Representative outputs include:

  • canonical molecule registry;
  • descriptor tables;
  • Tanimoto similarity matrix;
  • PCA, t-SNE, and UMAP projection coordinates;
  • figures;
  • result manifest and workflow summary.

Workflow Modules

Data

hddflyzer data prepare builds the canonical molecule registry from a local collection.

Chemistry

hddflyzer chem computes descriptors, Tanimoto similarity, and feature pruning.

Dim. reduction & viz

hddflyzer dimred and hddflyzer viz run PCA, t-SNE, UMAP, and generate figures.

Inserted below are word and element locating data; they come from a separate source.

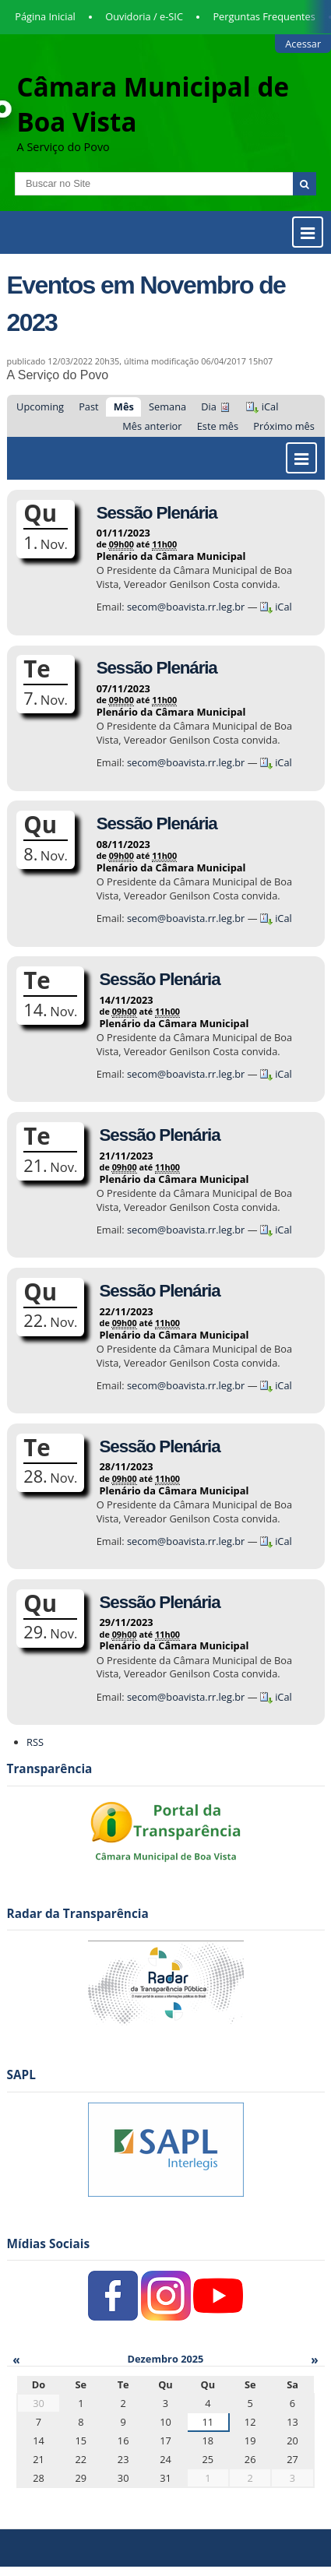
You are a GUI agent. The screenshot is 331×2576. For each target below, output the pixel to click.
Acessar (303, 44)
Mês (124, 406)
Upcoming (40, 406)
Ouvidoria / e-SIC (144, 16)
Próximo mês (284, 426)
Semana (167, 406)
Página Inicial (45, 16)
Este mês (217, 426)
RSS (35, 1742)
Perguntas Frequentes (264, 16)
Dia (209, 406)
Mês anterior (151, 426)
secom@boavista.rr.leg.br (187, 607)
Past (88, 406)
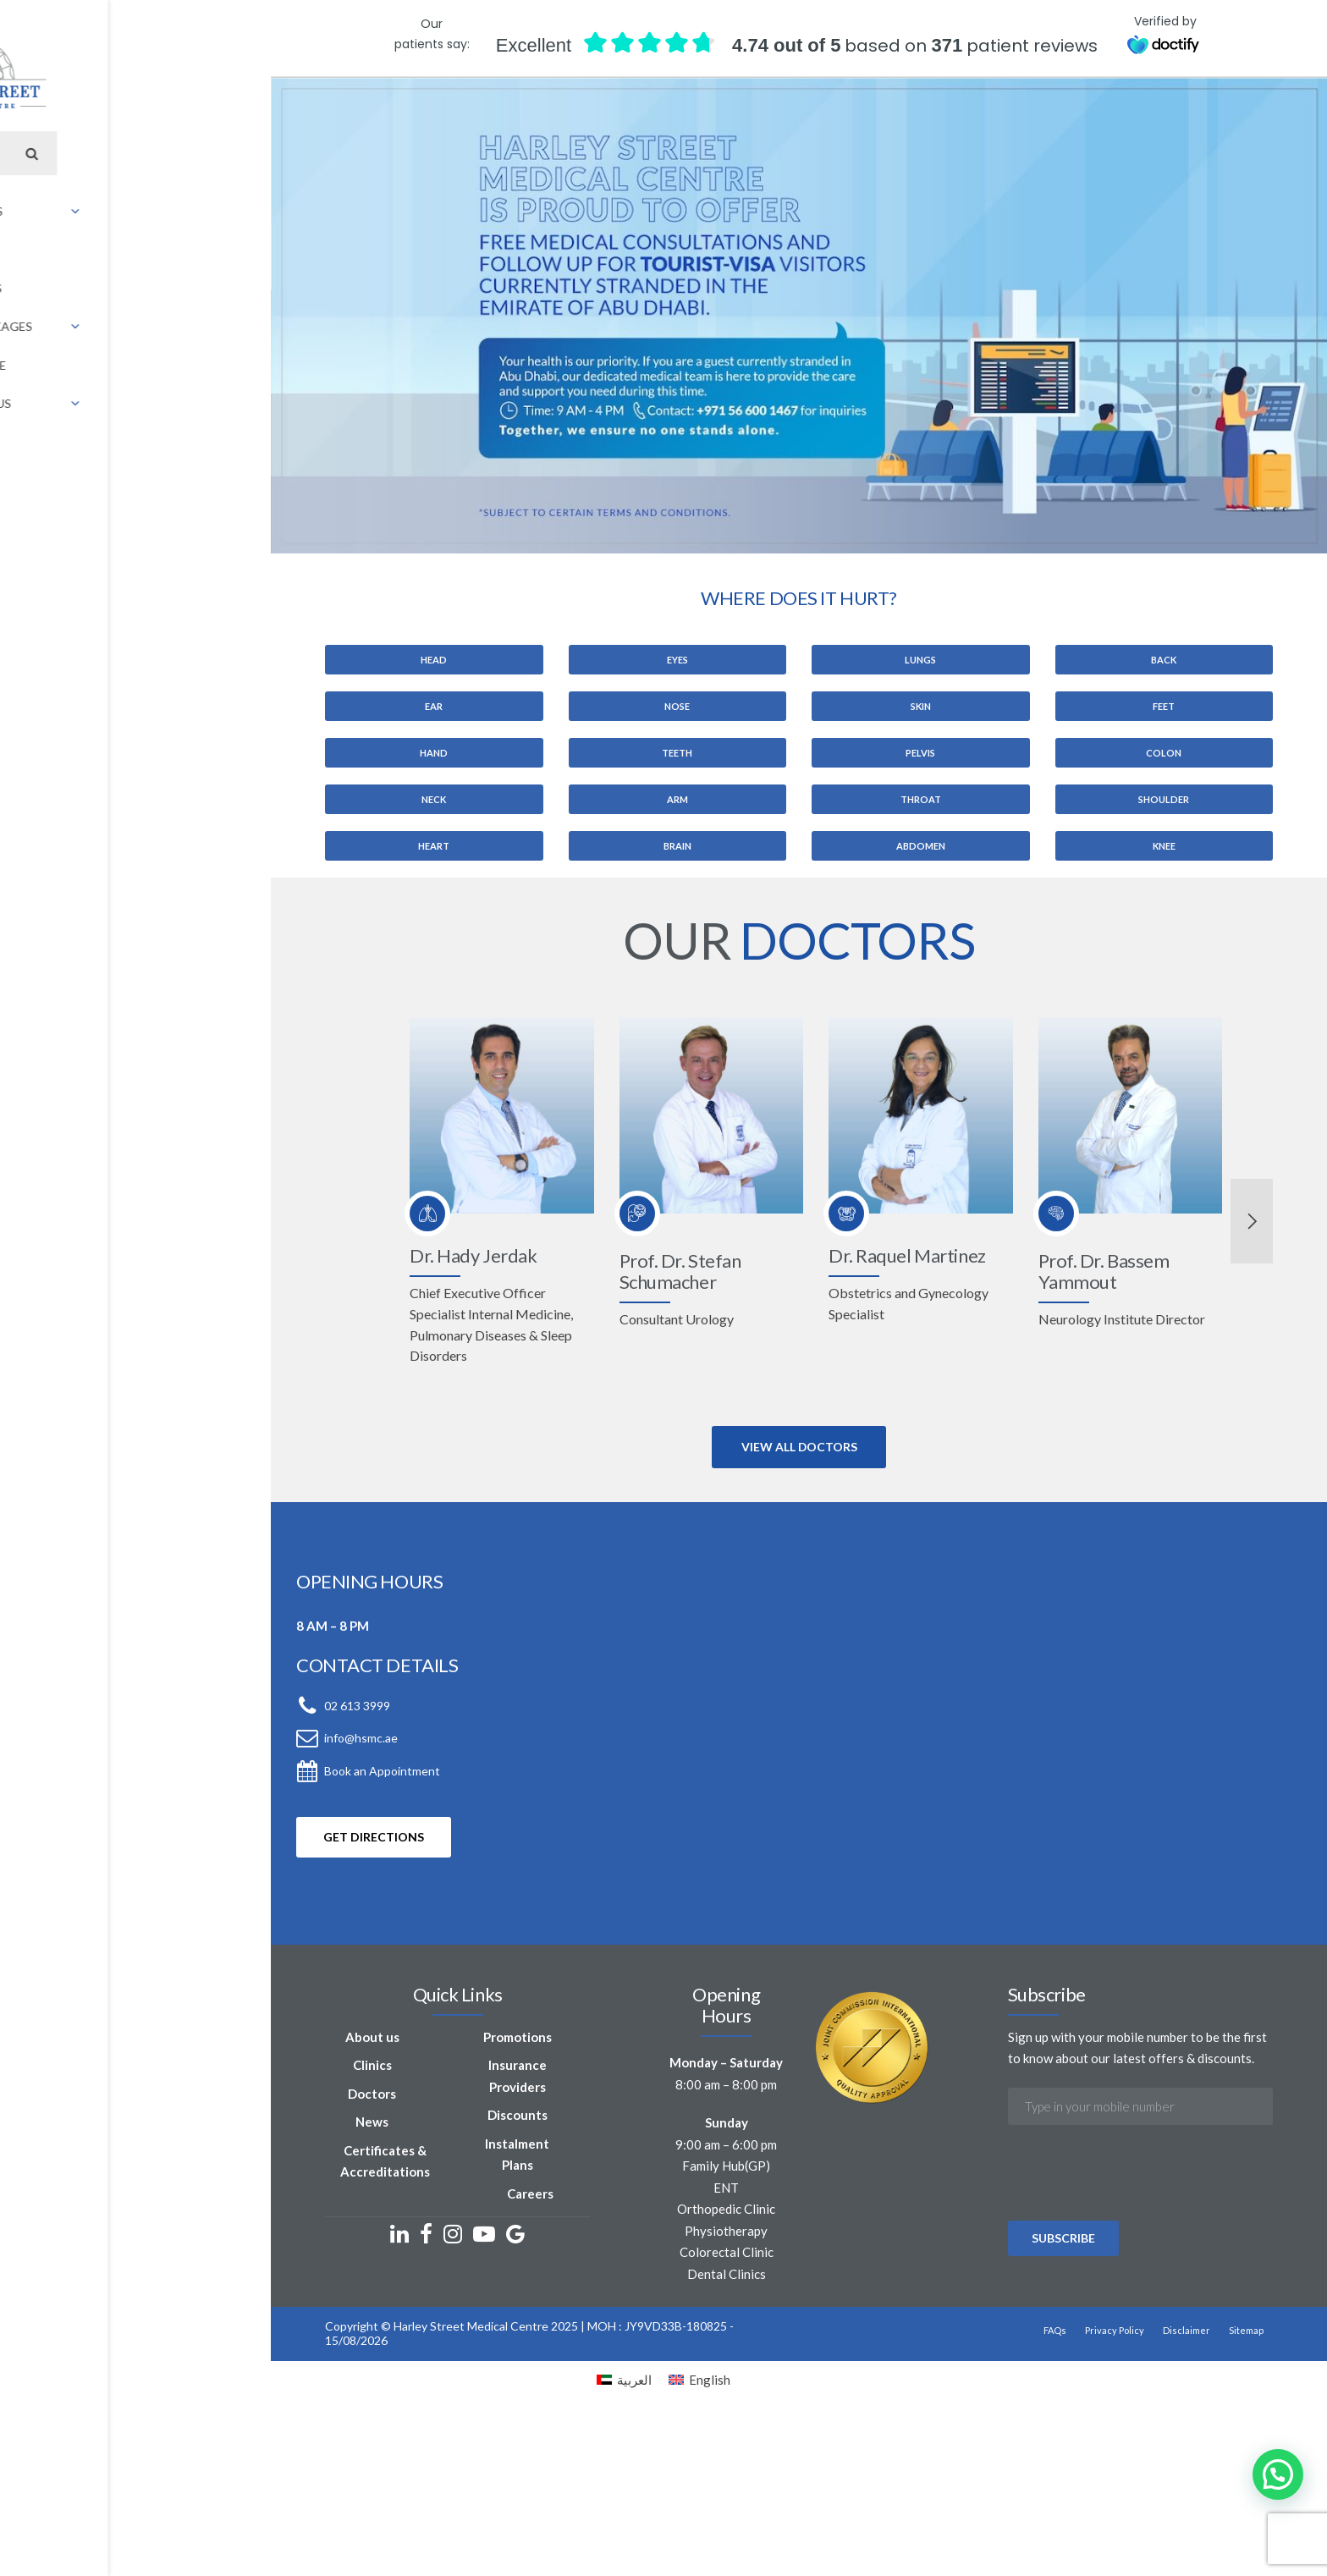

Module Subcommand Description Output category
data prepare Build canonical molecule registry registry
chem features Compute molecular descriptors chem
chem tanimoto Compute Tanimoto similarity matrix chem
chem pruning Prune low-variance and correlated features chem
dimred pca PCA projection dimred
dimred tsne t-SNE projection dimred
dimred umap UMAP projection dimred
viz pca analysis Generate PCA figures figures

Common CLI Commands

# Data preparation
hddflyzer data prepare aocd
hddflyzer data prepare aocd path/to/input.csv

# Pipeline control
hddflyzer pipeline run aocd
hddflyzer pipeline run aocd --skip-dimred
hddflyzer pipeline run aocd --stages chem.features,chem.pruning

# Module-level commands
hddflyzer chem tanimoto aocd
hddflyzer chem features aocd
hddflyzer chem pruning aocd
hddflyzer dimred pca aocd
hddflyzer viz pca analysis aocd

Current Scope and Boundaries

HDDFlyzer is not currently:

  • a docking workflow;
  • a web dashboard;
  • a cloud or server workflow;
  • an automatic clustering system;
  • an enrichment workflow;
  • an automatic chemical interpretation engine;
  • a published PyPI package or public release until the v0.1.5 tag and manual publishing workflow have completed successfully.

Safety Notes

Security defaults

  • Pickle loading is blocked by default in all public loaders. Use allow_pickle=True only with trusted local files.
  • Run tags reject empty values, path traversal, absolute paths, and path separators.
  • Reconstructed artifacts must remain inside results/<tag>/.
  • update_manifest() rejects files outside the run directory.